The world’s power grids are considered by some to be one of, if not the, largest contiguous man-made systems on the planet. Similar in immensity to the global telecommunications infrastructure, the worldwide power grid is a complex, interconnected, intercontinental physical system that is vital for the vast majority of human activities including human survival.
The system continues to grow as every year, millions of miles of high voltage cables are laid down to extend the backbone of existing power grids. Even more miles of medium voltage cables are installed to interconnect substations in order to distribute electricity to homes and businesses. However, this increase in size and complexity demands an increase in management intelligence. This is why increasingly smart technology is employed to more effectively manage this ever-changing machine.
The importance of the power grid has always made it a target physically, either in war or for terrorist attacks. Today, a new vulnerability is quickly being revealed. As the power grid becomes more and more dependent on computers, sensors, data sharing and remote control, it has become more susceptible to abuse by attackers who are able to hack into its systems. Until recently, this threat was theoretical. However, in 2015 and again in 2016, Ukraine’s power grid fell victim to just such an attack. These attacks can potentially be more catastrophic than any physical attack. If attackers gain access to the power grid control center, they are able to manipulate the power grid itself. They can shut down the power to specific areas or divert it wherever they want. It is possible to do even more damage by actually destroying hardware and software and keeping the grid offline for long periods of time.
Protecting the electricity grid from cyber attack is challenging because it is made up of so many physical and computerized parts interconnecting almost every building in a city or a country. It is also made difficult as this industry is accustomed to a slower pace of technological advance – computer and smartphone technologies are updated or replaced every couple of years whereas power grid infrastructure typically must function for over ten years.

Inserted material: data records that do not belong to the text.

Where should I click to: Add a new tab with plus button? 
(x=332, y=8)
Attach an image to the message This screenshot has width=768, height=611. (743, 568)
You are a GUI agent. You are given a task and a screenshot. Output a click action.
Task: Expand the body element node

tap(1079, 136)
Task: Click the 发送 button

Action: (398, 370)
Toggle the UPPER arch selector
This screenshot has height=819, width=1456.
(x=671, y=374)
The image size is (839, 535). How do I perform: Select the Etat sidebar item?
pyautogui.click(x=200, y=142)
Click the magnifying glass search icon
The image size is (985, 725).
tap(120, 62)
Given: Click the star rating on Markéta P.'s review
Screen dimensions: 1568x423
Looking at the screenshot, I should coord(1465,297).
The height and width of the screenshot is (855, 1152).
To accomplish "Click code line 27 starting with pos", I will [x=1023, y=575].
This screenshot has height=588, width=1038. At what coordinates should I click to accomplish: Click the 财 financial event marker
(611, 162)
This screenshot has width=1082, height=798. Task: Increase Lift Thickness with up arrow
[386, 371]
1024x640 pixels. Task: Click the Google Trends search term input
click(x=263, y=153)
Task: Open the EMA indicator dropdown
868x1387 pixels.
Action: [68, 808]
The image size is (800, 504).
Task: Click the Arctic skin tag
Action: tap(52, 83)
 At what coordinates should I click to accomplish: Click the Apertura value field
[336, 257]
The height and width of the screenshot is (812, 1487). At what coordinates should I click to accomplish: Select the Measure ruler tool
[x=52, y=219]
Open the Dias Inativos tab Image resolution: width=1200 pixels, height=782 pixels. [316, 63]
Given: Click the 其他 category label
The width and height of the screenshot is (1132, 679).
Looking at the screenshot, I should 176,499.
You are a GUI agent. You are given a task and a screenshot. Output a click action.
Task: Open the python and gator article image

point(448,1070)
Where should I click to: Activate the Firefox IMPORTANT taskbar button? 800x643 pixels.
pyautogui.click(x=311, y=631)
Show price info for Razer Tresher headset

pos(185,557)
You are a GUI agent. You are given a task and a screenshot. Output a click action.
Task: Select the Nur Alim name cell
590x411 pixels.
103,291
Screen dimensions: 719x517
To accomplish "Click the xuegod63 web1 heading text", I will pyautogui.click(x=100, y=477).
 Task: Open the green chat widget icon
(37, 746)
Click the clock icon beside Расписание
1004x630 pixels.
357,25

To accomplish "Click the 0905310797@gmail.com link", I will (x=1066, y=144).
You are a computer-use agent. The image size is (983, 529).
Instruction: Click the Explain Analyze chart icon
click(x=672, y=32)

Over time, however, the same reliable technology used to secure our activities online is being adopted by the power industry. The North American Electric Reliability Corporation, for example, which oversees the grid in the U.S. and Canada, has rules, known as Critical Infrastructure Protection (CIP) compliance, for how power companies must protect the power grid both electronically and physically. These rules encompass monitoring, safeguards, authentication and other forms of protection to keep intruders from accessing control networks.
Just like it happens for online security, these security measures must continually be updated to keep one (or more!) steps ahead of the attackers. Our ability to turn on the light at night depends on it.